List each line of the entries below that contains the word "resolution".

Data items:
┄┄┄┄┄┄

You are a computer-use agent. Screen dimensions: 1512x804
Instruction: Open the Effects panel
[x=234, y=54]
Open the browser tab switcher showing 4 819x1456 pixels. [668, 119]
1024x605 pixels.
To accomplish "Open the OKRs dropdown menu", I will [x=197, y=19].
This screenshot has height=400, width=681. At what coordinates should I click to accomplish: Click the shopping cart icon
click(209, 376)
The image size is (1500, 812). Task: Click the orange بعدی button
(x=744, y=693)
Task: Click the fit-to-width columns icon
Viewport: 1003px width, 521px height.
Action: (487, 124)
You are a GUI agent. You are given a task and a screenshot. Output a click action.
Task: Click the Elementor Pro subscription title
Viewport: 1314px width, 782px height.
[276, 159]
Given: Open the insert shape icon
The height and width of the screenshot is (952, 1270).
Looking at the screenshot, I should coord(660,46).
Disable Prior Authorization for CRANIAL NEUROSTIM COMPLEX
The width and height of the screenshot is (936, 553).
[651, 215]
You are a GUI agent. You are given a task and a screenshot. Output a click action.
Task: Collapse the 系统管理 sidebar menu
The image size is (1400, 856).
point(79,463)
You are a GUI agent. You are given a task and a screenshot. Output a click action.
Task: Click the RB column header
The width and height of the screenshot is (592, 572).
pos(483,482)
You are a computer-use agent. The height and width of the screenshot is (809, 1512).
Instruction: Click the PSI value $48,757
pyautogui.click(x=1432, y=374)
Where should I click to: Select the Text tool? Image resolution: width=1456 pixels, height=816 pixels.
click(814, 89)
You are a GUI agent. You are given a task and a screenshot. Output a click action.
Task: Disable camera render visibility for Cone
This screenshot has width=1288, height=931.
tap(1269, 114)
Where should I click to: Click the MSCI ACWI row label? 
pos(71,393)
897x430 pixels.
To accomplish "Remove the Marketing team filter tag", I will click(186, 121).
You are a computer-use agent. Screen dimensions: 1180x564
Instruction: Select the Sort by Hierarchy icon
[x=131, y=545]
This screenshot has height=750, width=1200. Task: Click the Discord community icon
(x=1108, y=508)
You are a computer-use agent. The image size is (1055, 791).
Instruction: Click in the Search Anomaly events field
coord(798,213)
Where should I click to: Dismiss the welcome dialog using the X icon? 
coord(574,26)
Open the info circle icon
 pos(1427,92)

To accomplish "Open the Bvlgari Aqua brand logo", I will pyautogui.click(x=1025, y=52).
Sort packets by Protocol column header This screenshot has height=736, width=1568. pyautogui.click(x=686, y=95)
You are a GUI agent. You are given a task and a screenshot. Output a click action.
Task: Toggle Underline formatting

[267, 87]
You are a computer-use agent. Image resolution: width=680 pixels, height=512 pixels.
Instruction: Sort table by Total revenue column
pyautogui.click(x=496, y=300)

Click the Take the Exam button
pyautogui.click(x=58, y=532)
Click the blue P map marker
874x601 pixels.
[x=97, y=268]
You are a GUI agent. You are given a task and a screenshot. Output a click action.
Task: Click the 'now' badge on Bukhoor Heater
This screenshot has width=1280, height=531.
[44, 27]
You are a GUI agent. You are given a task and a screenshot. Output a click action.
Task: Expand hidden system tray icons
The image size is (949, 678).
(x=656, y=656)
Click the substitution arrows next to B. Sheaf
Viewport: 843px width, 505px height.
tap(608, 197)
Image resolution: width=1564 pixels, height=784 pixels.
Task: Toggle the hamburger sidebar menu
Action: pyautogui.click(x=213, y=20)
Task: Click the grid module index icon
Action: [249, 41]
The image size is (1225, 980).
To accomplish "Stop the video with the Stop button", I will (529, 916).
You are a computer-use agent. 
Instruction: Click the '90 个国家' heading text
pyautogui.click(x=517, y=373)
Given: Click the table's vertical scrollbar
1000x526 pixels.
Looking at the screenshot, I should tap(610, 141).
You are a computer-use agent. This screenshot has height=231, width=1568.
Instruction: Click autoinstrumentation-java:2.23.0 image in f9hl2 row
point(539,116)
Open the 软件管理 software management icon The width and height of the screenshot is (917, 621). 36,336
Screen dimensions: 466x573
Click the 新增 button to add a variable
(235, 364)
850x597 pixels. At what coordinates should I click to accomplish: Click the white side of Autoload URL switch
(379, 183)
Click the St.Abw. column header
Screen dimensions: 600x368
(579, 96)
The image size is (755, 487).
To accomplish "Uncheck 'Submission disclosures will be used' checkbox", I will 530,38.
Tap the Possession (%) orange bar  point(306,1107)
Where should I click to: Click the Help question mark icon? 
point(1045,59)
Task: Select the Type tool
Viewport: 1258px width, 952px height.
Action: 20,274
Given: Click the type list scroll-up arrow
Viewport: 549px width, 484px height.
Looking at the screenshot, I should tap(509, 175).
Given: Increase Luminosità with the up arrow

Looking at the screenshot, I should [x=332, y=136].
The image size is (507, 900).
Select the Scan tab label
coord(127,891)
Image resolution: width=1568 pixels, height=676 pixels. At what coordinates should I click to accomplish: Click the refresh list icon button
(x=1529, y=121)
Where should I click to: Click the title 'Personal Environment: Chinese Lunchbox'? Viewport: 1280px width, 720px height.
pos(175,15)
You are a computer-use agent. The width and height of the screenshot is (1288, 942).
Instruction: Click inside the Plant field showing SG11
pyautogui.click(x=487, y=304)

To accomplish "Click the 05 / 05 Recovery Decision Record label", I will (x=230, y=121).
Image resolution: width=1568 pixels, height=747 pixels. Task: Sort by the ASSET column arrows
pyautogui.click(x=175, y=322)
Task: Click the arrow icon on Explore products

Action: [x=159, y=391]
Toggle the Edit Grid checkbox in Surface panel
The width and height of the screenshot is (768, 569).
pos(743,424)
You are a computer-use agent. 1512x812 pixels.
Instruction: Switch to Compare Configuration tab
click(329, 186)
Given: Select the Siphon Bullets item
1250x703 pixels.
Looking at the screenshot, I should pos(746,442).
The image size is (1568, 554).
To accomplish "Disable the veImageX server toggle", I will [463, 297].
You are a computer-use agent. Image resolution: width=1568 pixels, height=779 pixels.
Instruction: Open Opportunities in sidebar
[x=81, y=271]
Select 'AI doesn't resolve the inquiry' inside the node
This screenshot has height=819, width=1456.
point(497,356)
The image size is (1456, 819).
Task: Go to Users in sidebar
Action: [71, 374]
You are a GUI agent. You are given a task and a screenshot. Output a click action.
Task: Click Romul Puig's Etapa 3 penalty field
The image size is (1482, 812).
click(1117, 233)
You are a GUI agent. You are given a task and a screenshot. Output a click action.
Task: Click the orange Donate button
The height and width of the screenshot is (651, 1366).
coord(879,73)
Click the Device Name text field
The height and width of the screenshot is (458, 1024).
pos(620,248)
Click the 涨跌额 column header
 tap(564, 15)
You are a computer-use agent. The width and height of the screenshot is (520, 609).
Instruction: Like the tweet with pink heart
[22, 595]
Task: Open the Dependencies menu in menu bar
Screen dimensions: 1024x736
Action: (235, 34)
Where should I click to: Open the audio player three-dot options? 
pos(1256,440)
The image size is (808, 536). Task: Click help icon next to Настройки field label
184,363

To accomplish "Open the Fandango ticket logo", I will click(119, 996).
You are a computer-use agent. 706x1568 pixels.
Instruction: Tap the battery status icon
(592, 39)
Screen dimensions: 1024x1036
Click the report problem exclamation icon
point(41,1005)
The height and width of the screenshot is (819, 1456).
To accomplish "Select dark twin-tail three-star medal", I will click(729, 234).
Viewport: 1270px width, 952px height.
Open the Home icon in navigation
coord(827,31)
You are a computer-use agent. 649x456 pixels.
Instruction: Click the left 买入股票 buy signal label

┄┄┄┄┄┄

◆ **Result of this exercise**
Where should I click to: Select the Text tool? Image resolution: width=1456 pixels, height=816 pixels.
You are a computer-use agent. Image resolution: width=680 pixels, height=512 pixels.
Image resolution: width=1564 pixels, height=784 pixels.
Image resolution: width=1568 pixels, height=676 pixels. At what coordinates should I click to accomplish: Click the refresh list icon button
Image resolution: width=1568 pixels, height=747 pixels. Task: Sort by the ASSET column arrows
You are a computer-use agent. Image resolution: width=1568 pixels, height=779 pixels.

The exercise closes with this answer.